What you should do.
Type again, exactly, the lines below from the start through the line that includes "Grupo Apoio Fraterno".

Stored data entries.
+ + + + +

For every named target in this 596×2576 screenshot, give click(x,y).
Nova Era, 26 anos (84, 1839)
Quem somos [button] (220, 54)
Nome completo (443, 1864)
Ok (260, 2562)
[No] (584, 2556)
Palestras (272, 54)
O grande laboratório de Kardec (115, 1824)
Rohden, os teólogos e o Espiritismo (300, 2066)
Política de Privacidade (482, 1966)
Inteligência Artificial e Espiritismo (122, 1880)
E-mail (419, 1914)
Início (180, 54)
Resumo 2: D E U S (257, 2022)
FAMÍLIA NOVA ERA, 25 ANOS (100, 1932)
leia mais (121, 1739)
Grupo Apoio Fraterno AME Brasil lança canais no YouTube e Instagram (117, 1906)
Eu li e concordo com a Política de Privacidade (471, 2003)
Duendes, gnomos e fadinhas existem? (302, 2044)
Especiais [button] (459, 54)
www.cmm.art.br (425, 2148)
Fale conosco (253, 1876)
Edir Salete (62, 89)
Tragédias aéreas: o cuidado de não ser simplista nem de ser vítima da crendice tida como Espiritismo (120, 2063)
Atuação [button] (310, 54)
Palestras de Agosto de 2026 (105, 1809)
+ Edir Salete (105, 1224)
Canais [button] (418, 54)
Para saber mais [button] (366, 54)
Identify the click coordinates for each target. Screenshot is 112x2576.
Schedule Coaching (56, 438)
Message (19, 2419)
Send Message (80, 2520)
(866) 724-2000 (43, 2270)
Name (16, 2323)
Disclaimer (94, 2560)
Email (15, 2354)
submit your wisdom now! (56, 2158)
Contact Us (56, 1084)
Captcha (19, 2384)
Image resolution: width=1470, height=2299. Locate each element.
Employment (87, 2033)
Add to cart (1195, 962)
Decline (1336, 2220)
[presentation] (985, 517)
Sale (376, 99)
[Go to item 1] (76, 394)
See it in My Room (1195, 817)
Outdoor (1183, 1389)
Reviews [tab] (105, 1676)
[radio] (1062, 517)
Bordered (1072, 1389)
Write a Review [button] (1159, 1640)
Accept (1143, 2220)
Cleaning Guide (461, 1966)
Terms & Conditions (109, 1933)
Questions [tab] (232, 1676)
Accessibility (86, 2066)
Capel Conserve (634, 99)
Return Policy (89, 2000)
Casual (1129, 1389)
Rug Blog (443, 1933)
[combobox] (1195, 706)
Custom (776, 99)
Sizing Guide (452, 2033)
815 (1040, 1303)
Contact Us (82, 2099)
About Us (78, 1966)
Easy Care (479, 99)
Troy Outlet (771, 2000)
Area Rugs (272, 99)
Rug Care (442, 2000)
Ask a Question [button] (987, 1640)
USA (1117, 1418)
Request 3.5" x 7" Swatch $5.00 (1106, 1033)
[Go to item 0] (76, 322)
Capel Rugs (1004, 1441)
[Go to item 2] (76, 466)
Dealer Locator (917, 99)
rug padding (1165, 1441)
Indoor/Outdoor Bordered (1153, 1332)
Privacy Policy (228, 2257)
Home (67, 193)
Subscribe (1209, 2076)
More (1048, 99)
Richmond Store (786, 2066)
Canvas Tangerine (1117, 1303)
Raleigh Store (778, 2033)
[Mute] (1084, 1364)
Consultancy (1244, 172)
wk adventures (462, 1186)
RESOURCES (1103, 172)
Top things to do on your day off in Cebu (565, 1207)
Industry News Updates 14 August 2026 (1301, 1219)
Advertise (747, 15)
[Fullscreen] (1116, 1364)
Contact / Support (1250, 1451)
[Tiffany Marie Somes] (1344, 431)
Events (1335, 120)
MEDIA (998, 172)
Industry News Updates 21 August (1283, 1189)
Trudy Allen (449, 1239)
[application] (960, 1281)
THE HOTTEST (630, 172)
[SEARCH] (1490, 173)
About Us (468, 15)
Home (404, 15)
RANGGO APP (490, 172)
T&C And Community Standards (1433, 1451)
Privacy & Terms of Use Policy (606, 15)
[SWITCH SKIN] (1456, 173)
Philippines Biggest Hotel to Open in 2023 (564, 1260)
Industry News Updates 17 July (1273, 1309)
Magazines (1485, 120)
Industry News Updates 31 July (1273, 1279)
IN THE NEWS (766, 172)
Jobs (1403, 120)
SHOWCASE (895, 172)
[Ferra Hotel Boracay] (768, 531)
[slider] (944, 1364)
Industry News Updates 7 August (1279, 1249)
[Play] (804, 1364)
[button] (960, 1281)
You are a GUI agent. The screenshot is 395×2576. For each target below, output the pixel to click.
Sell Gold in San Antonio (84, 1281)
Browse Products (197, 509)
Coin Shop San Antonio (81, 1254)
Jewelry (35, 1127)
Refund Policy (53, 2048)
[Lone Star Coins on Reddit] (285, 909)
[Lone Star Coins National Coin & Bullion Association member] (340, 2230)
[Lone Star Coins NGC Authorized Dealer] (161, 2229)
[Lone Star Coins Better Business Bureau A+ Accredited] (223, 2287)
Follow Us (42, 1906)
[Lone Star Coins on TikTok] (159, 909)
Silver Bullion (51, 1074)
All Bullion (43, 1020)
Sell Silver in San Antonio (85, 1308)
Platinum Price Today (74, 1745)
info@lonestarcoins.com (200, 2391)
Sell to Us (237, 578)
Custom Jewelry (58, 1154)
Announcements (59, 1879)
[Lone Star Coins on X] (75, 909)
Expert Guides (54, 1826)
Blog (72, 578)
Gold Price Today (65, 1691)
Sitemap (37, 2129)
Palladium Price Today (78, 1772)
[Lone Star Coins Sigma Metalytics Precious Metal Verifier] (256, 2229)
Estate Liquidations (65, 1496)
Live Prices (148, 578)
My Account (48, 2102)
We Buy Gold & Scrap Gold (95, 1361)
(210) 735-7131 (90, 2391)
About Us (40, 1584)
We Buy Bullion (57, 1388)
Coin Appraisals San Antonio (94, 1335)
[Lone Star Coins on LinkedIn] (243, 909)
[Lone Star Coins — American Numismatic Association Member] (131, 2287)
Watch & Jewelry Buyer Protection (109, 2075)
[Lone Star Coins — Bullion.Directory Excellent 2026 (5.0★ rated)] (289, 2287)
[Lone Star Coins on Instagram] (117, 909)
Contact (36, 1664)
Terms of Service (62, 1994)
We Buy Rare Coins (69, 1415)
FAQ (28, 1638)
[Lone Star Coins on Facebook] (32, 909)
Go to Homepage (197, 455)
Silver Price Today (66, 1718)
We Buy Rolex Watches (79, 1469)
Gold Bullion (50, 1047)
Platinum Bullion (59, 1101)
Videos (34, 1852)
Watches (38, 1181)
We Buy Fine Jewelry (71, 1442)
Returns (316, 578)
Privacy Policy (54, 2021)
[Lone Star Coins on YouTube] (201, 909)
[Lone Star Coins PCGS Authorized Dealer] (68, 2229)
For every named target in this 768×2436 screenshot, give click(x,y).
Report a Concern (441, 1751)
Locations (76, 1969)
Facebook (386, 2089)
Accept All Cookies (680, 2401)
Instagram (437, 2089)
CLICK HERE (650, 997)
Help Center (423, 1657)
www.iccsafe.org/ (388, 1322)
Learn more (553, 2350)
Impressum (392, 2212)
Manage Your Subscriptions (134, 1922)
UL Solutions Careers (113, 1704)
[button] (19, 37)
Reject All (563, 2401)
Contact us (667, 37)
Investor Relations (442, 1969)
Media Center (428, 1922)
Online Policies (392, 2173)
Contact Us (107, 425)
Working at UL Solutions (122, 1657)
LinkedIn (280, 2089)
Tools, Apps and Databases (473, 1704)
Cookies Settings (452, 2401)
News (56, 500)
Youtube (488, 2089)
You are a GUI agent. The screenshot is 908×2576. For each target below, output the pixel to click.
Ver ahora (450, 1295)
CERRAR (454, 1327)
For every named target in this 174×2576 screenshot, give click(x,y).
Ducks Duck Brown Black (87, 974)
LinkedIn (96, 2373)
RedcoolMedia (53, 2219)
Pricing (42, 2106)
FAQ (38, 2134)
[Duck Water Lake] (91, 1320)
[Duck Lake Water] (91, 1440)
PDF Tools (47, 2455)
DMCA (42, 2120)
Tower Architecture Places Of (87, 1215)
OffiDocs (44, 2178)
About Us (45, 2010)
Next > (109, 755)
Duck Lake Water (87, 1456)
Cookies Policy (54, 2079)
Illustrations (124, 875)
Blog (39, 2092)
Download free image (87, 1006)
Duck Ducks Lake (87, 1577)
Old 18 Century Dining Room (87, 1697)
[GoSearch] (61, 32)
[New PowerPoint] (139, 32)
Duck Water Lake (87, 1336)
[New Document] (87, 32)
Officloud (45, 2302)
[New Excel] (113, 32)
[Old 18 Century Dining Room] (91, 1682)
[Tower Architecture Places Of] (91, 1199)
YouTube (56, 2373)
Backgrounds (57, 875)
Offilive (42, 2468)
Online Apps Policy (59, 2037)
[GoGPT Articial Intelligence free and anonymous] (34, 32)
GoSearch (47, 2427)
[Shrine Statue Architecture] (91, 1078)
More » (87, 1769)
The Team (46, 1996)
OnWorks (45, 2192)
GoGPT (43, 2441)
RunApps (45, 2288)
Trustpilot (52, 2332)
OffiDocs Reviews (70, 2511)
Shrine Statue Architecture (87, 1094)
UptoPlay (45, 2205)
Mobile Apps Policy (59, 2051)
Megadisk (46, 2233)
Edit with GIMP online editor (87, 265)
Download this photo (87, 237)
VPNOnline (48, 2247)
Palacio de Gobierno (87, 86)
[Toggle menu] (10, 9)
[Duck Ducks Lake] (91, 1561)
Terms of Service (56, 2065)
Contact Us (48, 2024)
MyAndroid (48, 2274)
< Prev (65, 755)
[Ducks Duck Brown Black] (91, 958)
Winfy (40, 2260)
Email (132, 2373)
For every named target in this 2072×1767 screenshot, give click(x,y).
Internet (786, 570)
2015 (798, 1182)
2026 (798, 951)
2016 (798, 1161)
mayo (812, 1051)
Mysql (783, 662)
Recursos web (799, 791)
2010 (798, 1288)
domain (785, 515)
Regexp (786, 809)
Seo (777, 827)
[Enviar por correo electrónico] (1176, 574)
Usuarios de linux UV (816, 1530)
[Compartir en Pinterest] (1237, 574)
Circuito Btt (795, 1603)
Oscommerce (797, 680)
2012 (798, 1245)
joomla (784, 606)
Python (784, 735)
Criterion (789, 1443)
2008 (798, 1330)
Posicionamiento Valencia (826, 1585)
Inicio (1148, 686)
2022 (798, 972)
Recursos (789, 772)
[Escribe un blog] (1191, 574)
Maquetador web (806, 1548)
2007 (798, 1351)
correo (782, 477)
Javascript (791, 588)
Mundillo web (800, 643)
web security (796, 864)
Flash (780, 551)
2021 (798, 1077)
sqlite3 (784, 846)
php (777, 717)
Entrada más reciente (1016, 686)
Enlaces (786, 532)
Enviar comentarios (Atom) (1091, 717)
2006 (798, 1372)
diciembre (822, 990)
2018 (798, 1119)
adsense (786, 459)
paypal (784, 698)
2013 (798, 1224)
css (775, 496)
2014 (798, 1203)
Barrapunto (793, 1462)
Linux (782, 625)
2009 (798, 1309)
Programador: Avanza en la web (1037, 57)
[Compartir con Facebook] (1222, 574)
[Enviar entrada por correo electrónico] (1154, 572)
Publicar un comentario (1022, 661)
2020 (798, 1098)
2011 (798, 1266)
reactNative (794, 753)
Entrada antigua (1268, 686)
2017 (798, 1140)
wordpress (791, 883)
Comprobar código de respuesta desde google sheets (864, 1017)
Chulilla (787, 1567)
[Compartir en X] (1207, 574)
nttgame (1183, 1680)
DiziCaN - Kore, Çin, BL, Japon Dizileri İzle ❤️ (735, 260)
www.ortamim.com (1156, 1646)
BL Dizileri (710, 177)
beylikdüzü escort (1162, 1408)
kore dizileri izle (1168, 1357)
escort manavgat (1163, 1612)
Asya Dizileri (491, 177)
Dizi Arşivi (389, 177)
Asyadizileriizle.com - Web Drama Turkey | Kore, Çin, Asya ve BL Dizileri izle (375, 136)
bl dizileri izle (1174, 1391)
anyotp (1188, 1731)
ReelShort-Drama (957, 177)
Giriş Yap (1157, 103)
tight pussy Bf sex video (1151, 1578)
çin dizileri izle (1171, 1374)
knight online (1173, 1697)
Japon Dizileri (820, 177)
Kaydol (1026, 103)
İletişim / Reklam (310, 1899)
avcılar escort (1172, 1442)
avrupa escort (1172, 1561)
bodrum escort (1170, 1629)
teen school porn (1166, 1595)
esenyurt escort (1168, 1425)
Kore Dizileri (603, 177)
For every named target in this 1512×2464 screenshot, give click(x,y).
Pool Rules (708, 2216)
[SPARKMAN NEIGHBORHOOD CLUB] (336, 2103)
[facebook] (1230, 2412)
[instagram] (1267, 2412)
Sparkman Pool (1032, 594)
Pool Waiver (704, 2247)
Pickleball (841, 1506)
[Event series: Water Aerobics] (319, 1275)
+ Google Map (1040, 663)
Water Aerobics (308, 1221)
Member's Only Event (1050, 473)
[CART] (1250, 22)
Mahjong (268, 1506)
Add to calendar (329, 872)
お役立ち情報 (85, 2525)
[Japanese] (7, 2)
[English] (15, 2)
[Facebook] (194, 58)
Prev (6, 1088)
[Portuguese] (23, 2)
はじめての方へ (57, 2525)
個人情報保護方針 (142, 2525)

+ + + + +

Response.
For every named target in this 596×2576 screenshot, give click(x,y).
Nova Era, 26 anos (84, 1839)
Quem somos [button] (220, 54)
Nome completo (443, 1864)
Ok (260, 2562)
[No] (584, 2556)
Palestras (272, 54)
O grande laboratório de Kardec (115, 1824)
Rohden, os teólogos e o Espiritismo (300, 2066)
Política de Privacidade (482, 1966)
Inteligência Artificial e Espiritismo (122, 1880)
E-mail (419, 1914)
Início (180, 54)
Resumo 2: D E U S (257, 2022)
FAMÍLIA NOVA ERA, 25 ANOS (100, 1932)
leia mais (121, 1739)
Grupo Apoio Fraterno AME Brasil lança canais no YouTube e Instagram (117, 1906)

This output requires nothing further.